▶ [Exercise prompt] The response must be the exact lines from the line holding "Sort by Realisiert in % column" through the end of the entries, with no pictures and nothing else.

..............................

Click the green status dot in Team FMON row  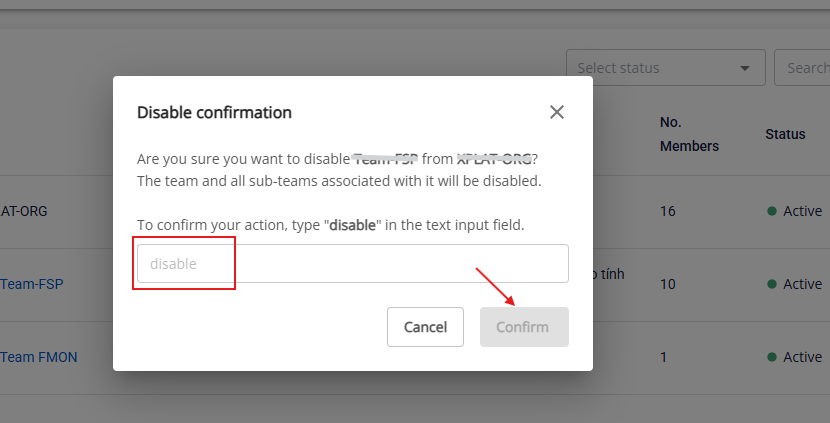pos(771,357)
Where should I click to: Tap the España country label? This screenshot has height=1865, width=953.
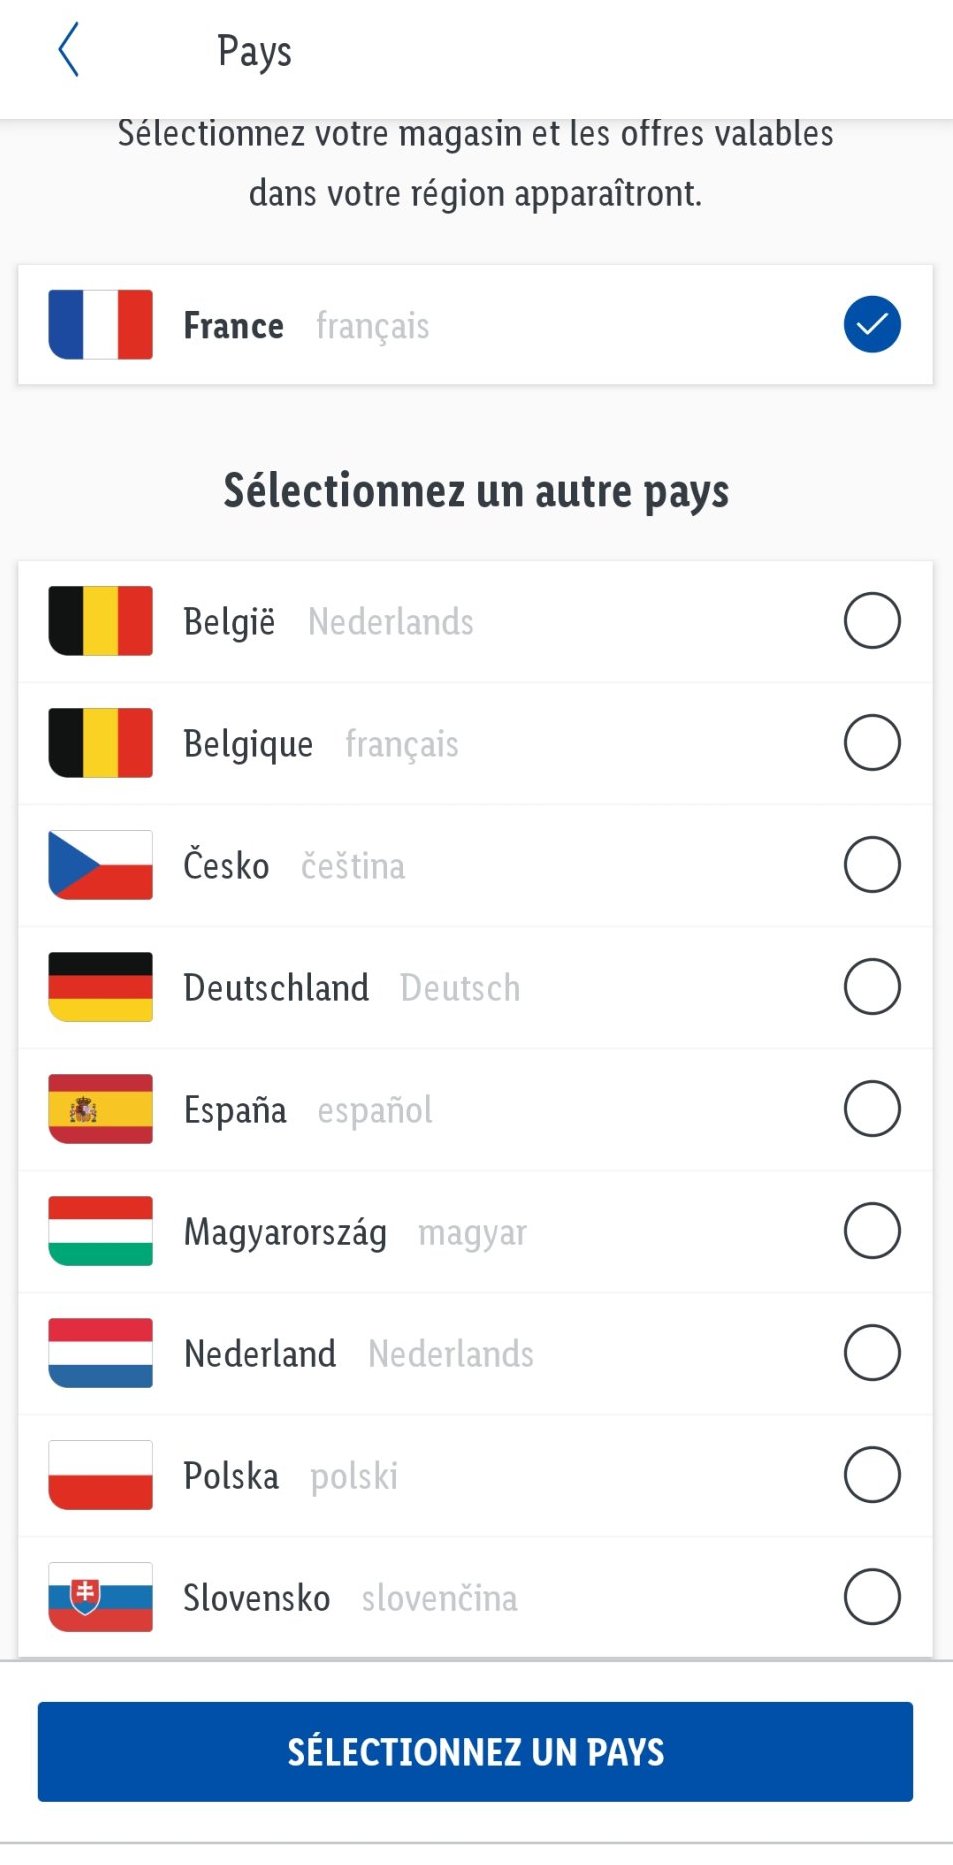point(235,1110)

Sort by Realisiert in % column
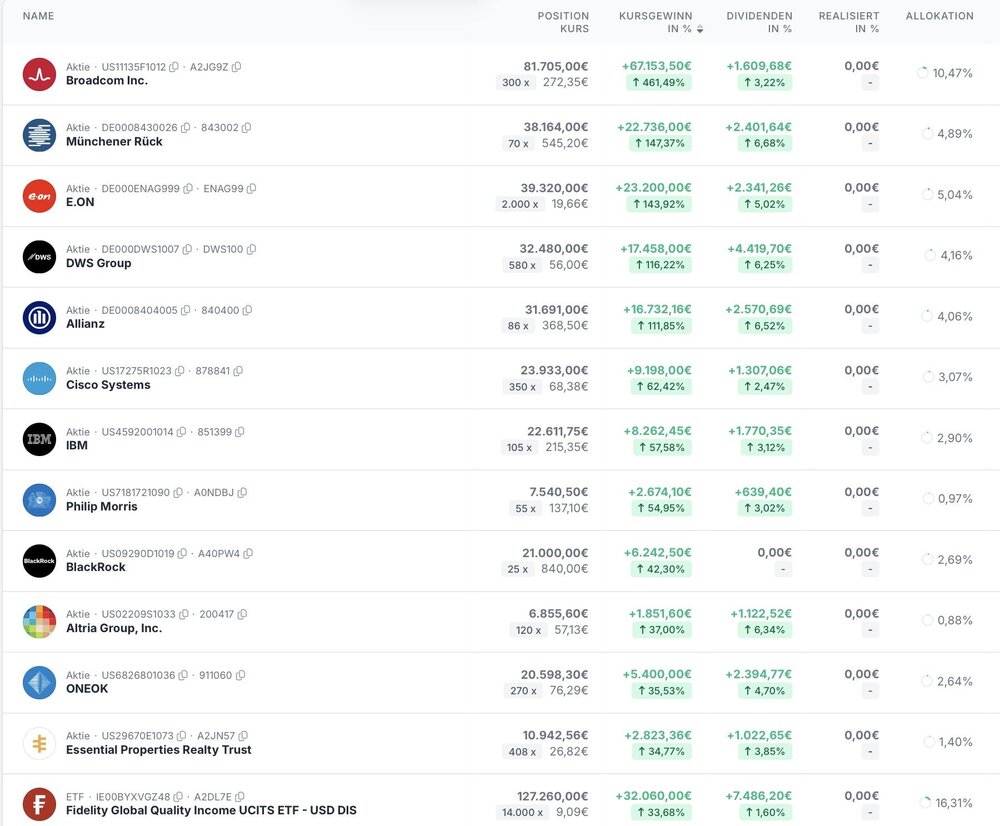[849, 22]
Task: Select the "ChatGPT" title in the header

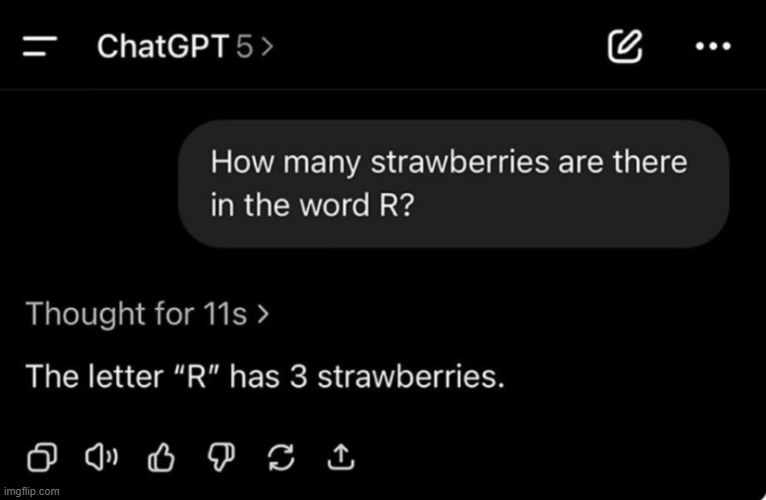Action: pyautogui.click(x=162, y=47)
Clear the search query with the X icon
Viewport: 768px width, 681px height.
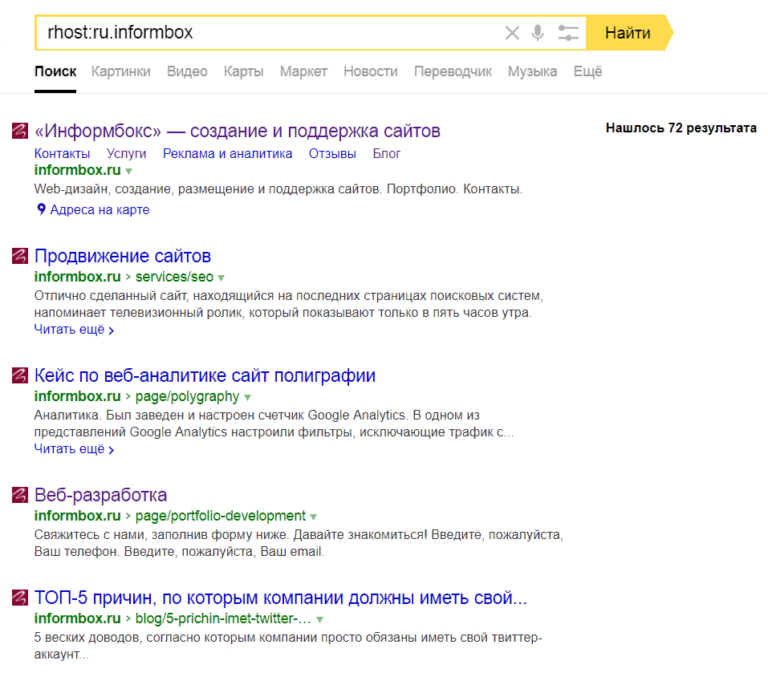pos(512,33)
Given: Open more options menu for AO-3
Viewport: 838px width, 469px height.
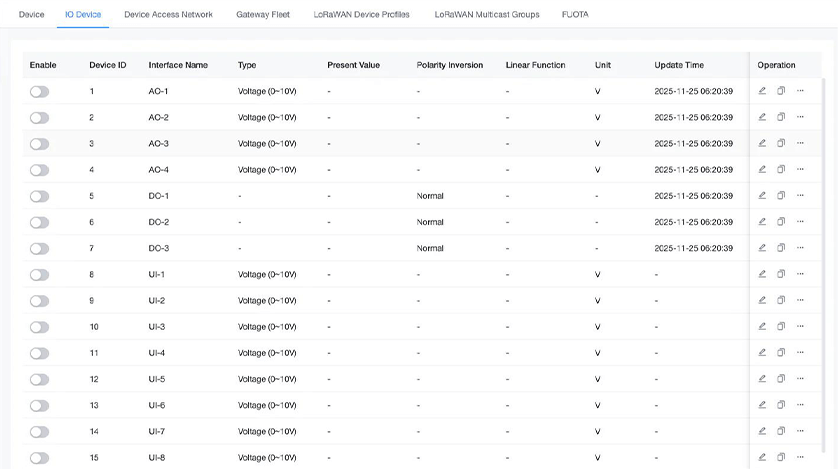Looking at the screenshot, I should [800, 143].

..............................

▶ [Task solution]
Sort by Realisiert in % column
[849, 22]
Task: Select the "ChatGPT" title in the header

Action: pyautogui.click(x=162, y=47)
Clear the search query with the X icon
Viewport: 768px width, 681px height.
pos(512,33)
Given: Open more options menu for AO-3
Viewport: 838px width, 469px height.
Looking at the screenshot, I should [800, 143].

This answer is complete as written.